Our largest collection is comprised of the papers of Sir Ronald Ross (1857-1932), a British medical doctor who is best known for discovering the link between mosquito bites and malaria, a discovery that went on to facilitate further advancements in tackling the disease. The collection includes various correspondence, manuscripts, reprints and newspaper cuttings collected by Ross.
Published in 1917; An Application of the Theory of Probabilities to the Study of a Priori Pathometry – Part I (Ross/163/11/03), Part II (Ross/163/11/03) and Part III (Ross/163/11/04) can all be found in the Ross collection through our catalogue.

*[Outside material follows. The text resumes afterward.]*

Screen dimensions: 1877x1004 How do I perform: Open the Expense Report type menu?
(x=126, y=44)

Ross sought to explore the role of statistics and probability in the development and spread of disease. For this investigation to get under way Ross needed some mathematical expertise to combine with his own proficiency in medicine, leading him to seek the talents of Dr Hilda Hudson. Part II and Part III of the publication see Hudson listed as a joint author and page 213 of Part II demonstrates the value Ross placed on Hudson’s assistance.

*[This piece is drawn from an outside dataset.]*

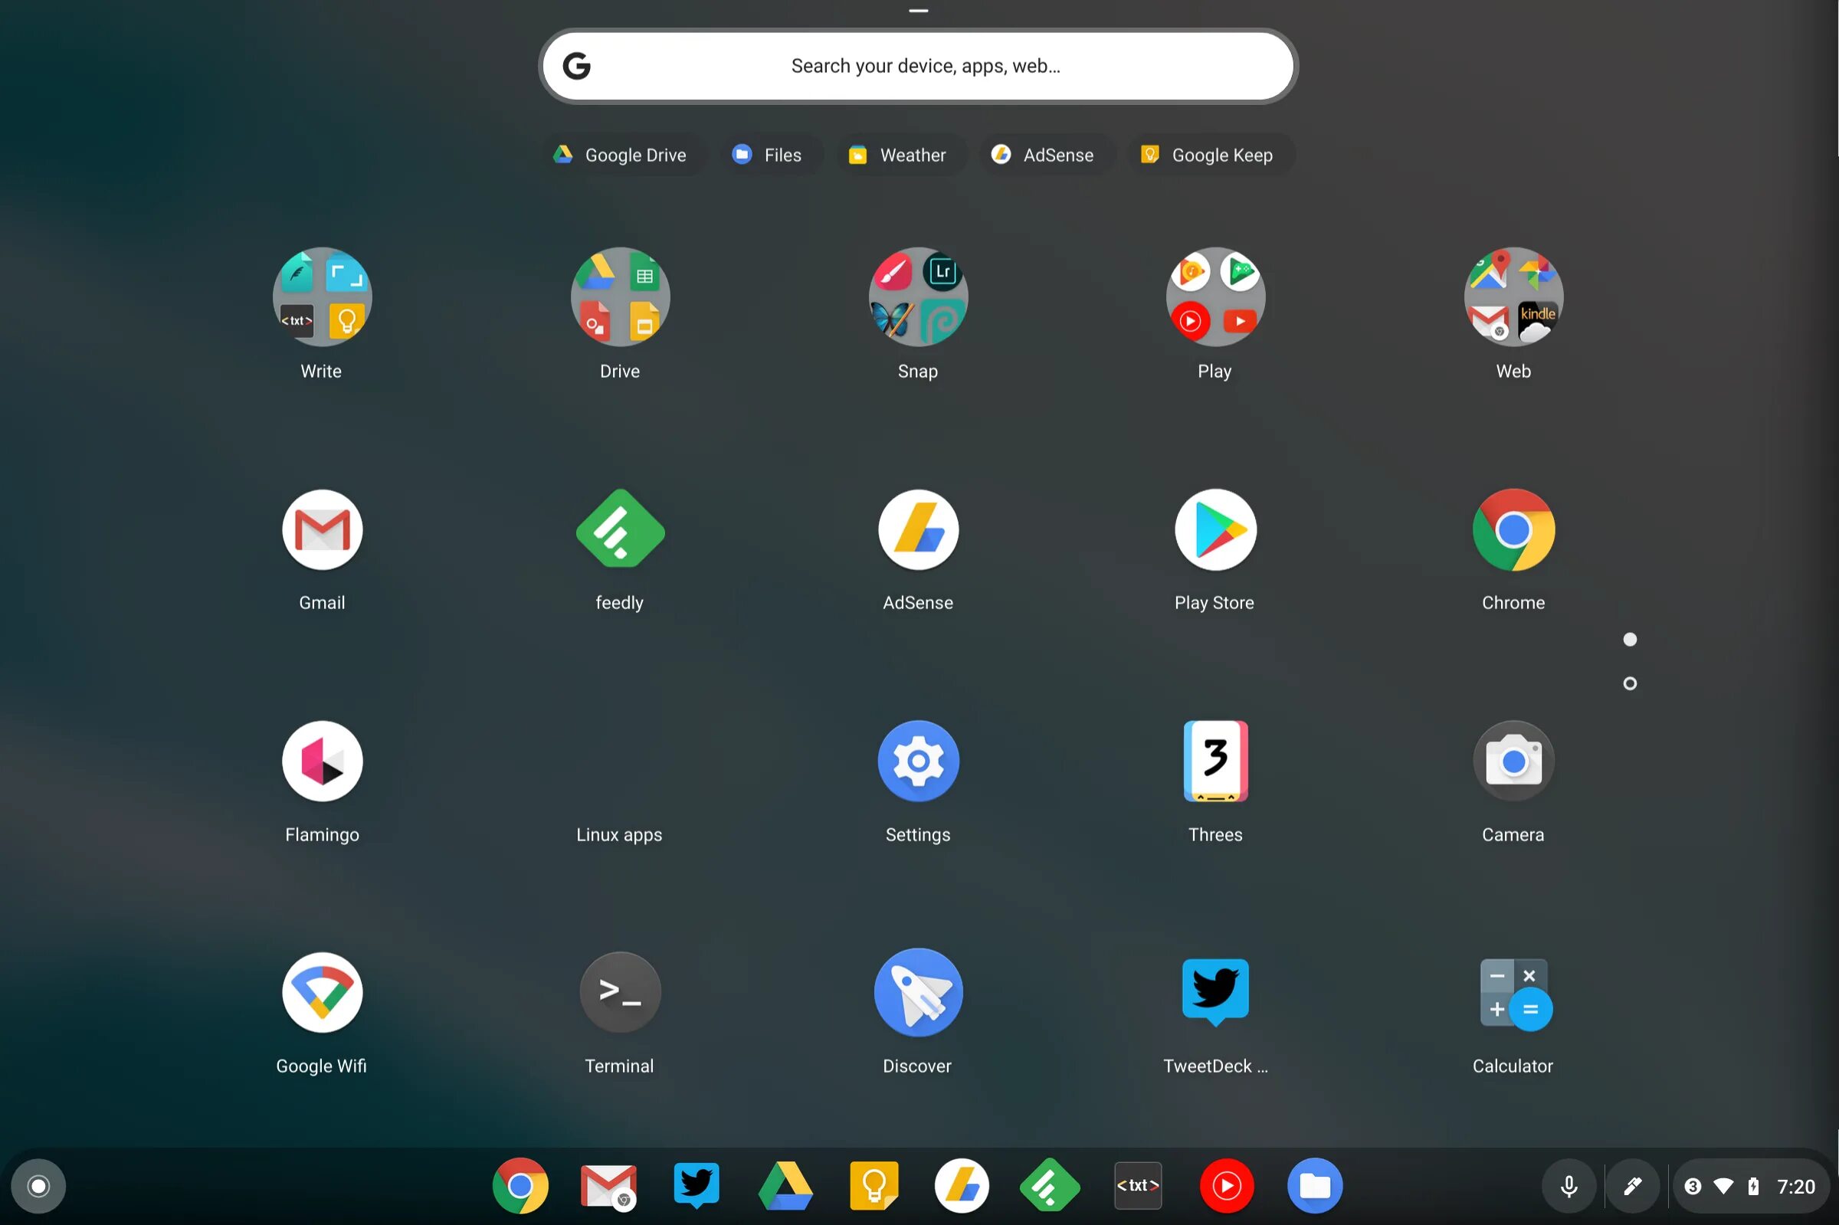Open the Settings app
Screen dimensions: 1839x1225
pyautogui.click(x=917, y=760)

“The continuation of the paper has accordingly been written in conjunction with her; and I should like to take the opportunity to express my obligations to her for her valuable assistance, especially in regard to Part III”.
Mary Kingsley, a pioneering anthropologist and explorer who greatly influenced European ideas about Africa and its people and became an outspoken critic of European colonialism. She wrote a book called ‘Travels in West Africa’ in 1897, which we have a copy of in the rare books collection and she also corresponded with Sir Ronald Ross. Many members of LSHTM staff were awarded the Mary Kingsley Medal, including Sir Patrick Manson, founder of LSHTM, and Sir Andrew Balfour, First Director of the School.
Dr Jennifer Roberts
Jenny Roberts was a pioneer of Health Economics, becoming the first Health Economist at the School. Throughout her forty year career, Jenny’s research was closely linked with NHS changes and reforms, beginning with the 1974 large-scale administrative reorganisation of the NHS in England which placed all health services into regional and area health authorities.

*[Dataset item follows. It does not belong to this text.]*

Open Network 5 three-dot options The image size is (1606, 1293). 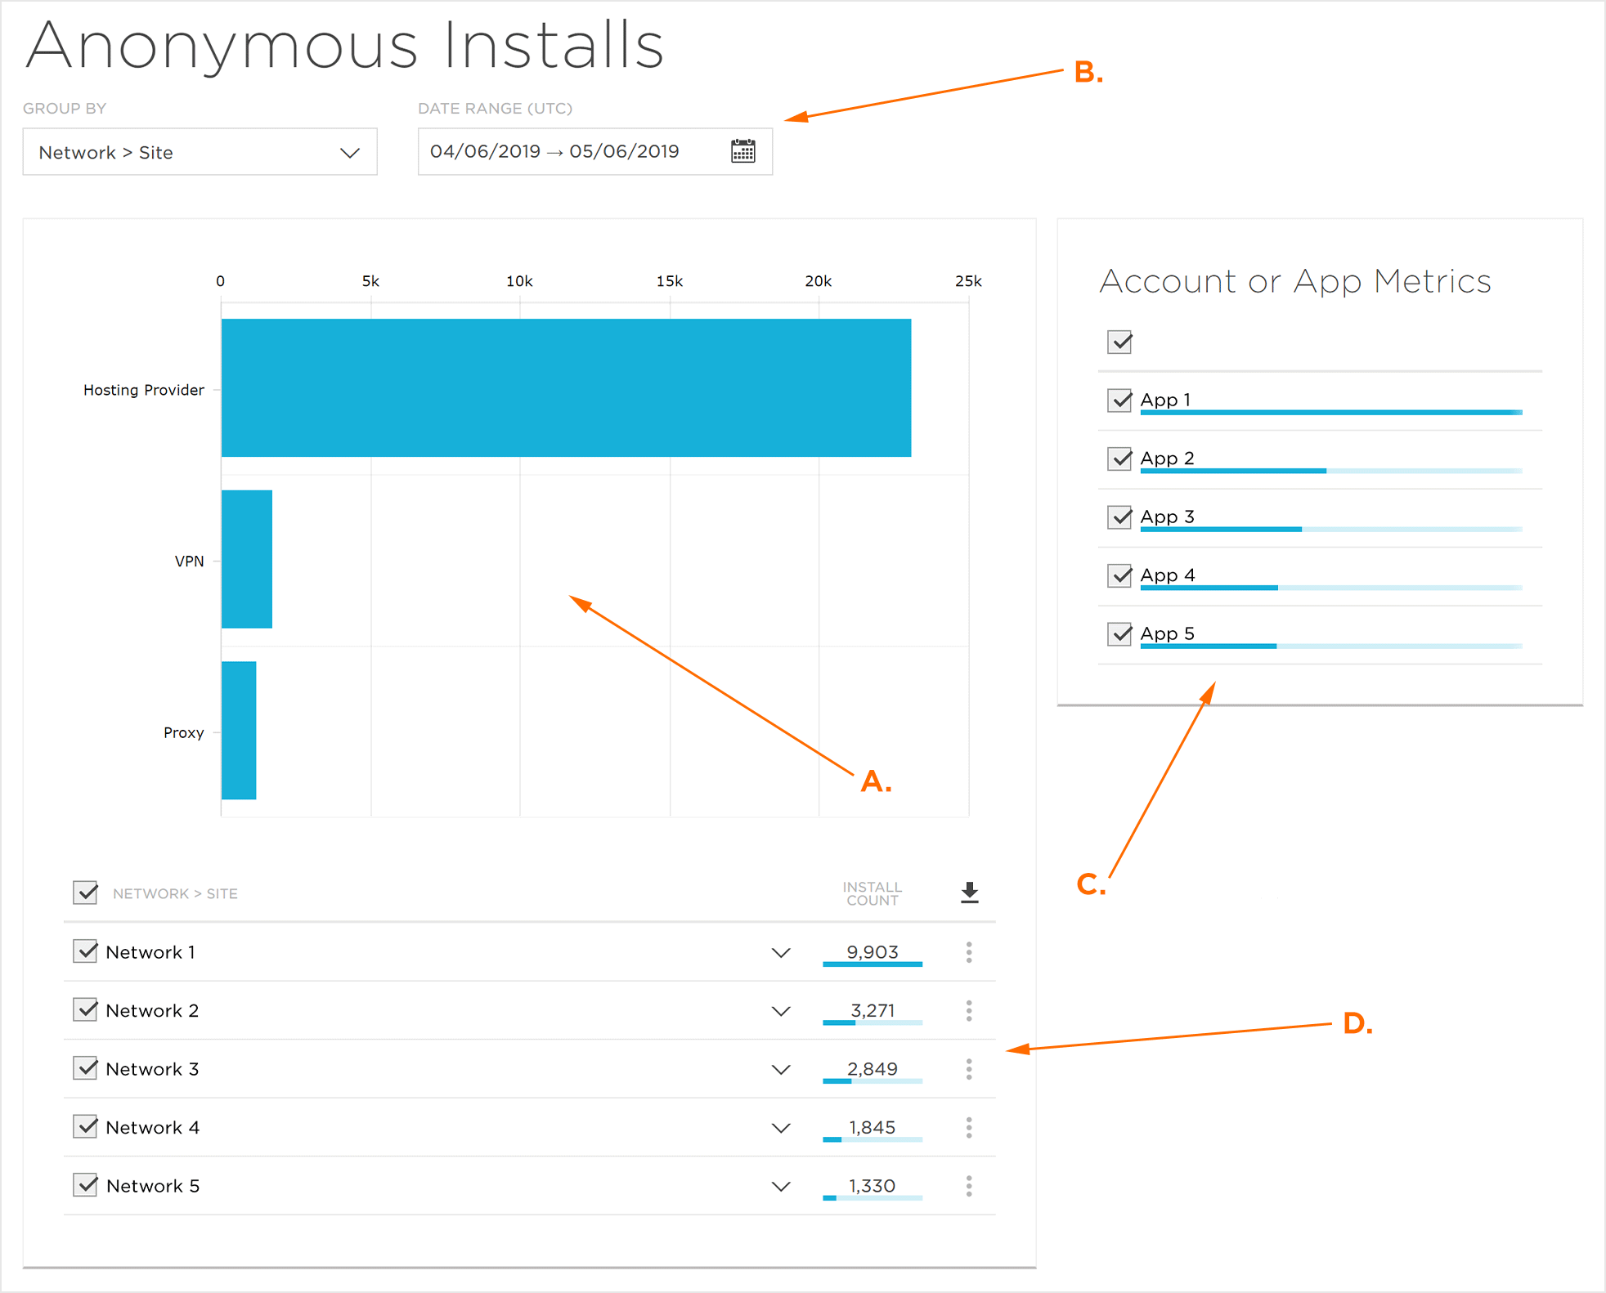[x=969, y=1186]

To prepare for the reform, in 1972 the Centre for Extension Training in Community Medicine (CETCM) was created at 31 Bedford Square, in order to retrain NHS staff. It especially focussed on retraining doctors who were in medical admin moving to new roles in ‘integrated Health Service’. The Centre was funded by the DHSS (Dept.. of Health & Social Security) with Dr Roy Acheson its first Director. Jenny joined in 1973, as Senior Tutor in Health Economics. The Centre was amalgamated with the School’s Department of Community Health in 1976.
In the 1980s, Jenny researched the market-based NHS reforms, in particular looking at the links between the use of contracted-out NHS services, and the increase in Hospital Acquired Infections. She was a passionate teacher, and introduced the Health Policy, Planning and Finance MSc to the School.